MovementModeler for Education

Turn Everyday Video into
Stick-Figures and Motion Data

MovementModeler is a small, practical iOS app for getting motion data out of real-world video. Any short clip — staged or in the wild — can become a stick-figure visualization and BODY-25 style pose data with embedded metadata, straight from an iPhone.

What MovementModeler Does

MovementModeler is a way to collect and inspect motion data without setting up a lab or wrestling with a full pipeline first. It’s just: phone, video, data.

Motion Data, Anywhere

Record or import video on the phone students already carry. MovementModeler works indoors and outdoors, including in bright sunlight. As with any vision system, stable framing and reasonable video quality help the tracking.

Pocket-sized data collection Works outdoors Real-world footage

Stick-Figure Visualizations

Generate stick-figure, capsule, or sprite-based motion videos that make movement easier to see and discuss. Students can scrub and replay clips for quick visual QC before doing any analysis.

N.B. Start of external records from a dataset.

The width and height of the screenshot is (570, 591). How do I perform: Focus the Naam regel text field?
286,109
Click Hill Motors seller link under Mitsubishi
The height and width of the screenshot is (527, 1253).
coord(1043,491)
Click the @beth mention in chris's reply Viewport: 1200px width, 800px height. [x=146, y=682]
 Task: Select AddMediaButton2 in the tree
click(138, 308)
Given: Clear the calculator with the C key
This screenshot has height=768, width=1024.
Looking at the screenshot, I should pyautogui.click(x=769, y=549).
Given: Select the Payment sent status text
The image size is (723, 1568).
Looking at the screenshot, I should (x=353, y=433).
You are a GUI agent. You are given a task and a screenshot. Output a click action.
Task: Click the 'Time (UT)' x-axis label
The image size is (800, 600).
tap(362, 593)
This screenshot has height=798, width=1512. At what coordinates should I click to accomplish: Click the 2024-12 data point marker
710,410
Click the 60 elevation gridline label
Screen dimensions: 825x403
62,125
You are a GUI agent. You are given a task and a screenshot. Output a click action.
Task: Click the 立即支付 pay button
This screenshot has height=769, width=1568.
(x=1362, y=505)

In-class demos Visual QC MP4 export Multiple rig styles

Pose Data for Analysis

Export BODY-25 style pose data per frame and per person. From there, it’s your world — Python, MATLAB, R, or whatever tools you prefer for features, metrics, and models.

BODY-25 style JSON Per-frame data Multi-person

Tag your data before you export New

Label clips with activity type, camera angle, and target subject right in the app. Your JSON arrives downstream with structured metadata — no separate labeling step, no spreadsheet of filenames. Students spend time on analysis, not bookkeeping.

Where It Might Fit

These are just a few places MovementModeler can be useful.

Computer Vision & Machine Learning

Pose Estimation & Beyond

  • Intro labs on keypoints, occlusion, and tracking.
  • Small projects on action recognition or gesture classification.
  • Capstones that start from students’ own recordings instead of static datasets.
  • Metadata labels make it easy to organize and batch-process student-collected data.
Biomechanics & PT / OT

Movement & Gait

  • Comparing joint trajectories between conditions or techniques.
  • Teaching kinematics with simple stick-figures and time series.
  • Linking qualitative observation to basic quantitative measures.
  • Activity and camera-angle tags keep clinical data organized.
Sports Science & Performance

Technique & Consistency

  • Looking at form in jumps, cuts, pivots, or landings.
  • Exploring left–right differences or stability over time.
  • Letting students try simple performance metrics of their own.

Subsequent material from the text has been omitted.